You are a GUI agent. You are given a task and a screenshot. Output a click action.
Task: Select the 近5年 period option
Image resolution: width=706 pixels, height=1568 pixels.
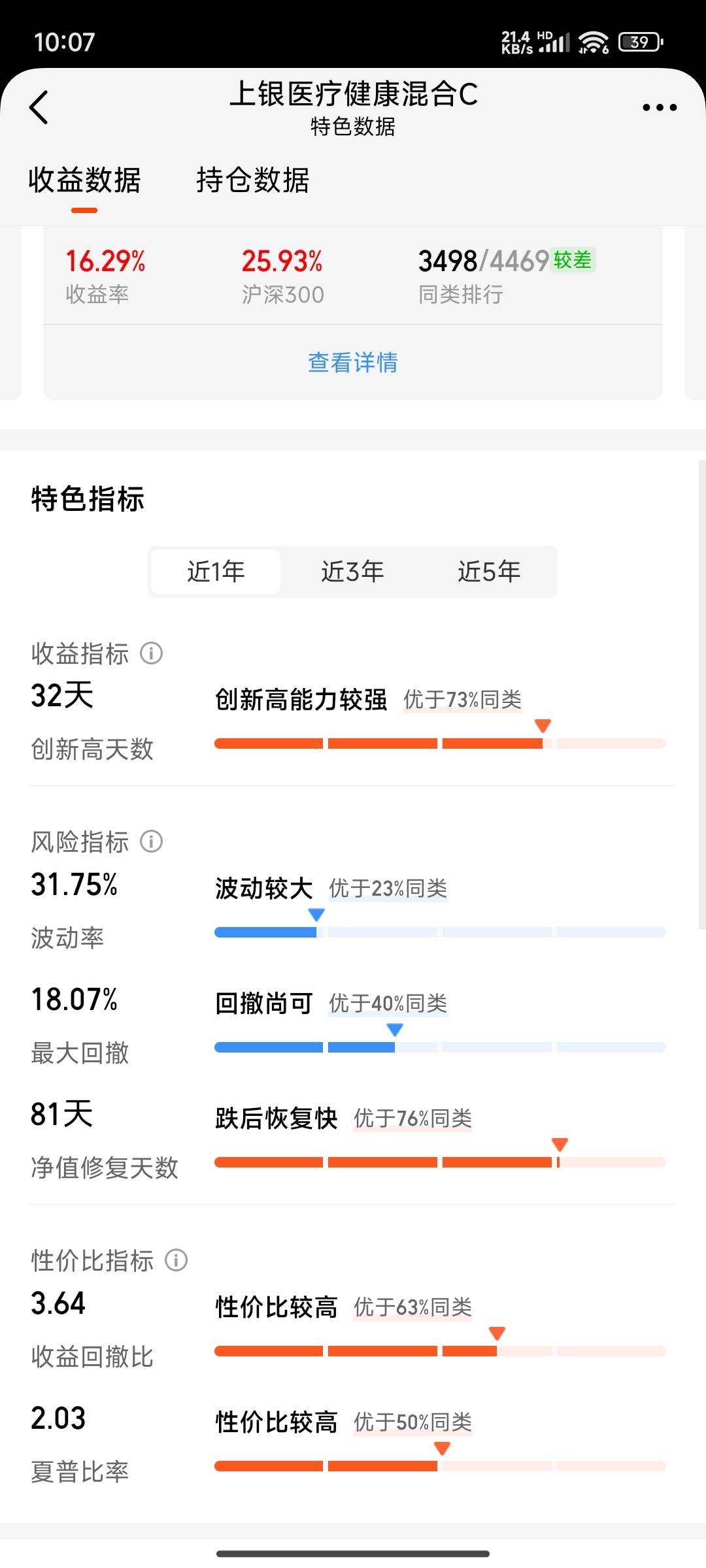489,572
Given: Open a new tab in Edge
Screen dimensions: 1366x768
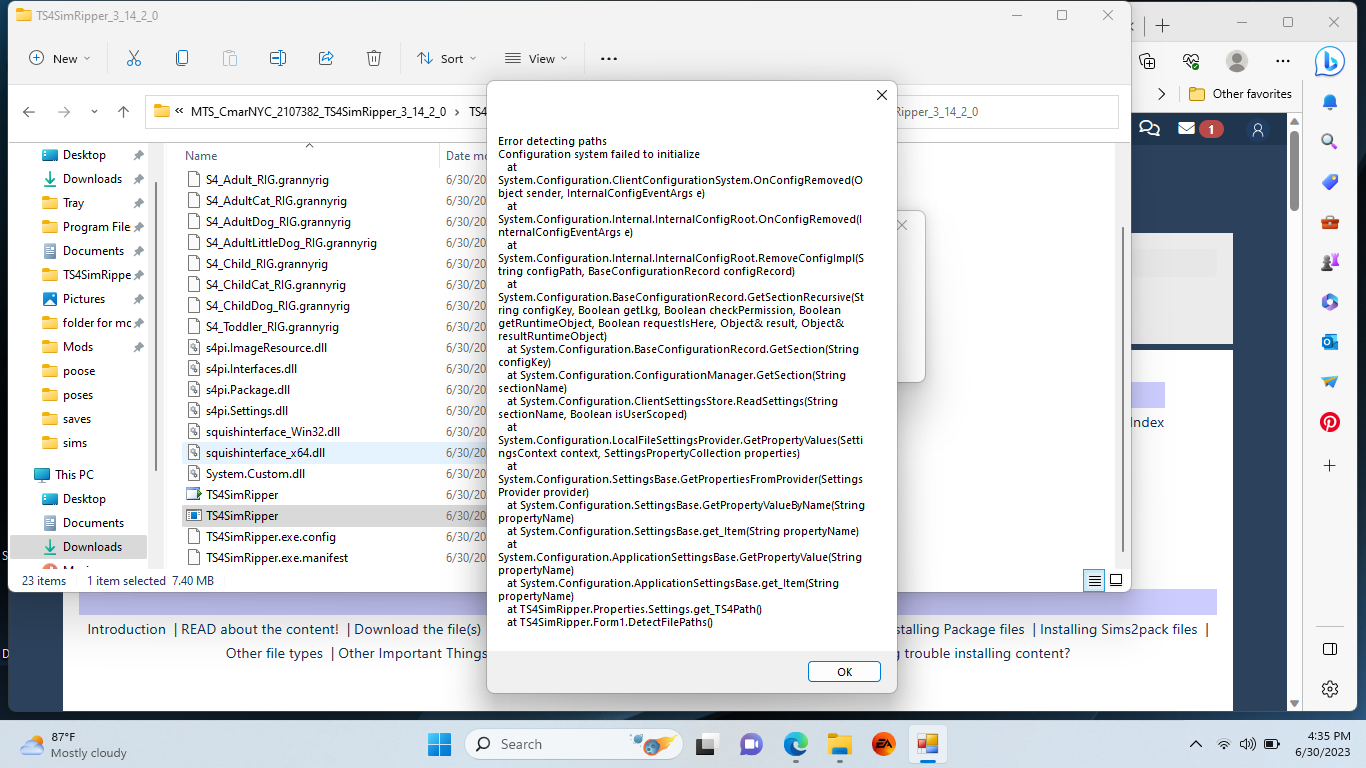Looking at the screenshot, I should pyautogui.click(x=1161, y=22).
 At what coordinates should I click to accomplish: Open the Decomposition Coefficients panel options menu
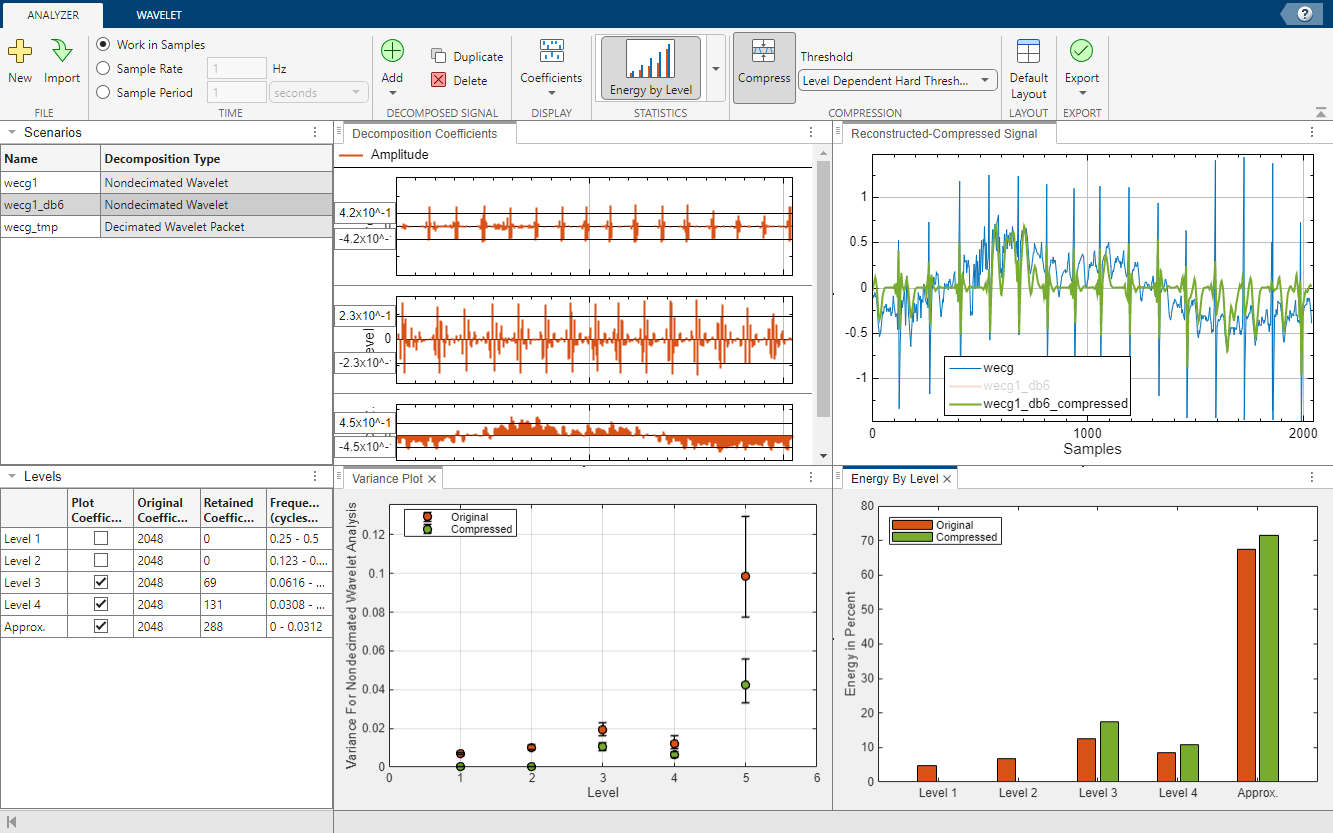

▬▬▬▬▬▬▬▬▬▬

* **Your goal**
In the copy, omit the pictures and reproduce every entry exactly.

* **Final answer**
You are a GUI agent. You are given a task and a screenshot. Output a click action.
Task: Select the 近5年 period option
Image resolution: width=706 pixels, height=1568 pixels.
489,572
Given: Open a new tab in Edge
Screen dimensions: 1366x768
Looking at the screenshot, I should pyautogui.click(x=1161, y=22).
 At what coordinates should I click to accomplish: Open the Decomposition Coefficients panel options menu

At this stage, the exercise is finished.